The air traffic procedures were then demonstrated on the ongoing flight from Brisbane to Auckland as part of the ASPIRE programme. Emirates is the most recent member of ASPIRE.
Stealey said the operational flying technique was one of a number of innovations the airline was currently exploring in the quest to reduce carbon emissions. Other Emirates measures taken on as standard include using a single engine to taxi where possible, which he estimated would potentially save 430,000 litres of fuel annually for every minute of single engine taxiing per aircraft movement. By using fixed power supplies while an aircraft is parked instead of the APU, the amount of fuel burn can be reduced by up to 85%, he said.

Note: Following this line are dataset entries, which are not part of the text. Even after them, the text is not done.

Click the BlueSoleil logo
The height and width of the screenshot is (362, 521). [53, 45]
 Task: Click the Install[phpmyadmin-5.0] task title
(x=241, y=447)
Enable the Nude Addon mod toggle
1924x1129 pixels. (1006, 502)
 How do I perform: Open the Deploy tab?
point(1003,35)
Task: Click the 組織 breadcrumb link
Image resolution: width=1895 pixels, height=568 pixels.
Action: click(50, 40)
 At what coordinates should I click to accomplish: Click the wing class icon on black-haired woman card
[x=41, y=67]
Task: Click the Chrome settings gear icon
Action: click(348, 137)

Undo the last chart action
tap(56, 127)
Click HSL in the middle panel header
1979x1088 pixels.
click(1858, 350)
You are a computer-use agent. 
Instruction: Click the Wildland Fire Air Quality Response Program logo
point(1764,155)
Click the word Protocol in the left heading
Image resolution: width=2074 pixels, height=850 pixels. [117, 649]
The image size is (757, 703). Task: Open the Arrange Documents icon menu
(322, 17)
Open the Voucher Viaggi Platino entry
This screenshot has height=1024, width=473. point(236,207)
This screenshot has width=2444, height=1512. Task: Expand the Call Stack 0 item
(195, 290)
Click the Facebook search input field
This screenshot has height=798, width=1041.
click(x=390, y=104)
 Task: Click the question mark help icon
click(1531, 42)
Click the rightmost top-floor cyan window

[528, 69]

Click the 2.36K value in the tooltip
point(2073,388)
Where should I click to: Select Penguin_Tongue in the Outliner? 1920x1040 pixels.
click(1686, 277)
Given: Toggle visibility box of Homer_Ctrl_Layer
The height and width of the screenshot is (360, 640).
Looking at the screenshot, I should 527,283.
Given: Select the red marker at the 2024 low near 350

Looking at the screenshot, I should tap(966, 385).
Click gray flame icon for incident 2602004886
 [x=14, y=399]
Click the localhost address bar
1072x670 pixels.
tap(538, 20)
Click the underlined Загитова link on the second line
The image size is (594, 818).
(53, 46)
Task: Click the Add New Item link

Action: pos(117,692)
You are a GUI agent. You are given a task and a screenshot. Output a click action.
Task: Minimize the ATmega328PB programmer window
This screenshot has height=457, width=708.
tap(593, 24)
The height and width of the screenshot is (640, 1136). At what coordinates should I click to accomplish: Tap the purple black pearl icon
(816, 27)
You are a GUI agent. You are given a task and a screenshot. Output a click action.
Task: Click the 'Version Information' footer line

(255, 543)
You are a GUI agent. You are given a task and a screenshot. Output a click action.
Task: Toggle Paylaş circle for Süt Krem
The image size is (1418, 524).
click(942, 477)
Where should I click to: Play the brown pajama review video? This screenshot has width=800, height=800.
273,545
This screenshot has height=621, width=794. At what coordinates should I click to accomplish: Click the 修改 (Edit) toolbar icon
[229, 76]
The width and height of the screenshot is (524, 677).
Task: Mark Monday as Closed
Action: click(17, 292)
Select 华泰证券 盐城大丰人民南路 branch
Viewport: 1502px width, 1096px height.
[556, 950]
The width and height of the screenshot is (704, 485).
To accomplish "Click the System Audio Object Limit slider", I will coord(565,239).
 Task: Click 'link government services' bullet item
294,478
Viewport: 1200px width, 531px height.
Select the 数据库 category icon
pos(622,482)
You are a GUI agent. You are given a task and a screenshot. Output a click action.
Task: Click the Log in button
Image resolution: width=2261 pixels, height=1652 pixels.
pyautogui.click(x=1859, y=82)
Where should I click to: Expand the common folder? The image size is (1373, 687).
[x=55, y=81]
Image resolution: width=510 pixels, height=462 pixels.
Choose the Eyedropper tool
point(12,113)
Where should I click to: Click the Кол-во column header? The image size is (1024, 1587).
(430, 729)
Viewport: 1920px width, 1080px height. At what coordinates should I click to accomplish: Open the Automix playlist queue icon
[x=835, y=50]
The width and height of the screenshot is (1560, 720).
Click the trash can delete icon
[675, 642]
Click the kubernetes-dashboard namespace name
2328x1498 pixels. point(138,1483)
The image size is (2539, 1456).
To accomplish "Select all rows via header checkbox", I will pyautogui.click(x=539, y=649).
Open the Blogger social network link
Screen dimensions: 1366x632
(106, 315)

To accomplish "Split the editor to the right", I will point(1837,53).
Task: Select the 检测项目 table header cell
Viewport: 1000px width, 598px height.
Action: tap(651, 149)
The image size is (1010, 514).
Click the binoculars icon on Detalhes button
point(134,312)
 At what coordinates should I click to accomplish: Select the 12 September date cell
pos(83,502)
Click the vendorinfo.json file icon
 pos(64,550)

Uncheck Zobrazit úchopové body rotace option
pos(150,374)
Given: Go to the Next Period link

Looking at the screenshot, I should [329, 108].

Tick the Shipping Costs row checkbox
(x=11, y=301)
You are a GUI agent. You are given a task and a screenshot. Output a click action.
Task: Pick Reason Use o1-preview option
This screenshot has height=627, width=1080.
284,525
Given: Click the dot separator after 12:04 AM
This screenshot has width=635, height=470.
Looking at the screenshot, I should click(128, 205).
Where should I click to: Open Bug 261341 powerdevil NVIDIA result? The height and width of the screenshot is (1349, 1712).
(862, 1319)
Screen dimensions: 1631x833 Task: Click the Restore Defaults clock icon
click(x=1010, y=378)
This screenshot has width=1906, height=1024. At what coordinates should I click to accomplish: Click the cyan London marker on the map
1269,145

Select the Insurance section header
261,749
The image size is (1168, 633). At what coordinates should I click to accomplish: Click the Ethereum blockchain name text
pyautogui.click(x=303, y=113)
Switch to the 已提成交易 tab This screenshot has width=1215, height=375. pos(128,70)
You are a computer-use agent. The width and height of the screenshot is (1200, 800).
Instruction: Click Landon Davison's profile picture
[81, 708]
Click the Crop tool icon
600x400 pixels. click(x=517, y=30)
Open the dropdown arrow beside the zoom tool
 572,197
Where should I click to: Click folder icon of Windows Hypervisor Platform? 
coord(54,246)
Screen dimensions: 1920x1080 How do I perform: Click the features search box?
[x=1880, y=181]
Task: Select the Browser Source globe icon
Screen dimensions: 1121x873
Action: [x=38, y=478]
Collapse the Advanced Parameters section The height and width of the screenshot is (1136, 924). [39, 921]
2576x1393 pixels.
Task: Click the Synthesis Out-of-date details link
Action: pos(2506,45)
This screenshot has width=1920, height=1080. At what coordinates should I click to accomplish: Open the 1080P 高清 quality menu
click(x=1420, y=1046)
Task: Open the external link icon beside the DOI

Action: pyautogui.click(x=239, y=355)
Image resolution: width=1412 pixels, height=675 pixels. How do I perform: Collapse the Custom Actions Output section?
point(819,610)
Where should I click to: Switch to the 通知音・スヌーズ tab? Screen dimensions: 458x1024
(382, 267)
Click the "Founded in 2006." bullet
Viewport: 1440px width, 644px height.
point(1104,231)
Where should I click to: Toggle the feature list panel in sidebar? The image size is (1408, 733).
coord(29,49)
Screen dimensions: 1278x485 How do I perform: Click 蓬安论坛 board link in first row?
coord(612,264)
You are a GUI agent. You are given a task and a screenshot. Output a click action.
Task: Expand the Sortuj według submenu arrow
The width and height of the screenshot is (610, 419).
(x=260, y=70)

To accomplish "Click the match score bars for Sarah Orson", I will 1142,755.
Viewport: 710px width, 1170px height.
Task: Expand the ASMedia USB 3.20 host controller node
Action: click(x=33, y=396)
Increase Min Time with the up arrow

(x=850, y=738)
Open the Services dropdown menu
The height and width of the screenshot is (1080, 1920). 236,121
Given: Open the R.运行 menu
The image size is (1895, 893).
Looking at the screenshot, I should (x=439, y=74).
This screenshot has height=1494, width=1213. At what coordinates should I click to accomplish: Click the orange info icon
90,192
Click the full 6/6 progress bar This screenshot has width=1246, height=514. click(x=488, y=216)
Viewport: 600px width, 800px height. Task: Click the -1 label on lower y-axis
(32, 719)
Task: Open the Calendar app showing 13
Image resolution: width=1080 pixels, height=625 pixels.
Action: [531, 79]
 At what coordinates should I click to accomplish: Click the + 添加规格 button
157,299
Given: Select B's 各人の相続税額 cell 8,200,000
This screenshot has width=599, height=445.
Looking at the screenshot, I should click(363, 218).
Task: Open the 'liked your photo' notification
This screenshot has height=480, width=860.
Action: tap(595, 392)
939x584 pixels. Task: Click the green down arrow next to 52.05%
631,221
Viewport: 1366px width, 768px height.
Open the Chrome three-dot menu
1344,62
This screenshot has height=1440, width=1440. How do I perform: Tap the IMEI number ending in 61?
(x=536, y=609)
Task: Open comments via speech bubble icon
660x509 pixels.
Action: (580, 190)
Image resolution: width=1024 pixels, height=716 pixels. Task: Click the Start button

Meanwhile, in conjunction with the Australian Airports Association, Airservices earlier this month launched a new aircraft noise website for the public, which provides information on aircraft noise and its impacts.
“In Australia, aviation activity is expected to increase by more than 60% over the next 20 years. This website provides information on aircraft noise, how the industry is working together to manage it and what people can do to reduce its impact,” said Airservices’ Executive General Manager Environment, Dr Rob Weaver.
The website launch coincided with the publication of an aircraft noise management document by Airservices. “We are committed to minimising, and where possible, reducing the impact of aircraft noise,” said Dr Weaver. “This document sets out our principles for managing aircraft noise today and in the future and will help communities understand the reasoning for decisions made concerning aircraft noise.
“The aviation industry continues to work towards reducing the impacts of aircraft noise, and this document will underpin our ongoing collaboration with the aviation industry to achieve world’s best practice in aircraft noise management.”